Binary element-wise: vector.func(vector) => vector

Method	Boolean	Numeric	String	Options	Remarks
✓ add		✓			+
✓ atan2		✓
✓ and_kleene	✓				&
✓ and_org	✓				and in Red Arrow
✓ and_not	✓
✓ and_not_kleene	✓
✓ bit_wise_and		(✓)			integer only
✓ bit_wise_or		(✓)			integer only
✓ bit_wise_xor		(✓)			integer only
✓ divide		✓			/
✓ equal	✓	✓	✓		==, alias eq
✓ greater	✓	✓	✓		>, alias gt
✓ greater_equal	✓	✓	✓		>=, alias ge
✓ is_finite		✓
✓ is_inf		✓
✓ is_na	✓	✓	✓
✓ is_nan		✓
[ ]is_nil	✓	✓	✓	[ ] Null	alias is_null
✓ is_valid	✓	✓	✓
✓ less	✓	✓	✓		<, alias lt
✓ less_equal	✓	✓	✓		<=, alias le
✓ logb		✓			logb(b) Compute base b logarithm
[ ]mod		[ ]			%
✓ multiply		✓			*
✓ not_equal	✓	✓	✓		!=, alias ne
✓ or_kleene	✓				|
✓ or_org	✓				or in Red Arrow
✓ power		✓			**
✓ subtract		✓			-
✓ shift_left		(✓)			<<, integer only
✓ shift_right		(✓)			>>, integer only
✓ xor	✓				^

uniq

Returns a new array with distinct elements.

tally and value_counts

Compute counts of unique elements and return a Hash.
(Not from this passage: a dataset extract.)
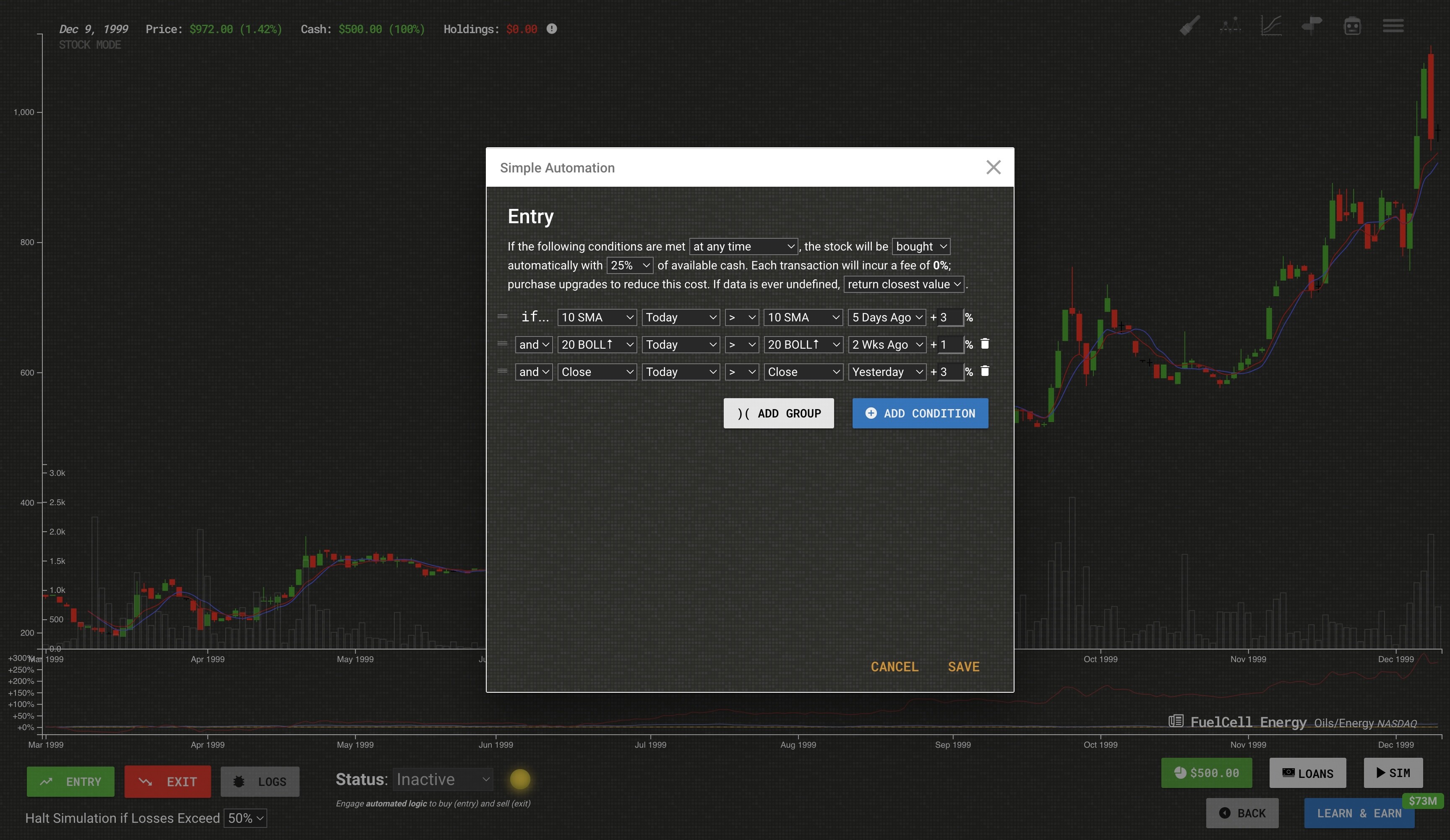1450x840 pixels.
Task: Click the SAVE button
Action: [963, 666]
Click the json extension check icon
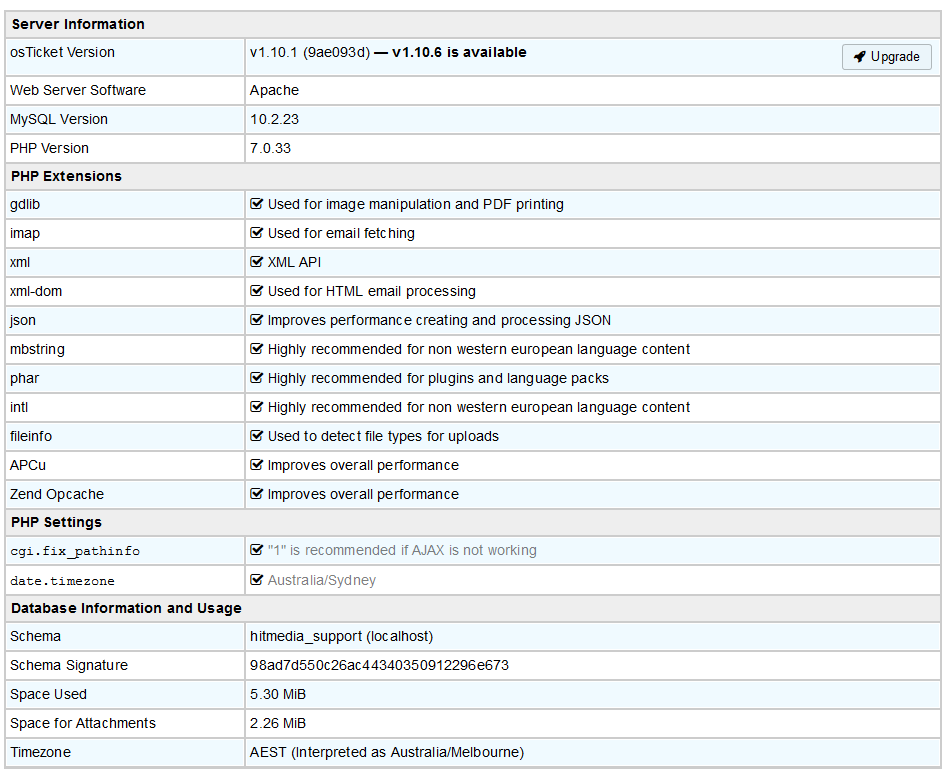949x776 pixels. 257,320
It returns almost same result as Ruby's tally. These methods consider NaNs are same.

array = [0.0/0, Float::NAN]
array.tally #=> {NaN=>1, NaN=>1}

vector = Vector.new(array)
vector.tally #=> {NaN=>2}
vector.value_counts #=> {NaN=>2}

index(element)

Returns index of specified element.

quantiles(probs = [0.0, 0.25, 0.5, 0.75, 1.0], interpolation: :linear, skip_nils: true, min_count: 0)

Returns quantiles for specified probabilities in a DataFrame.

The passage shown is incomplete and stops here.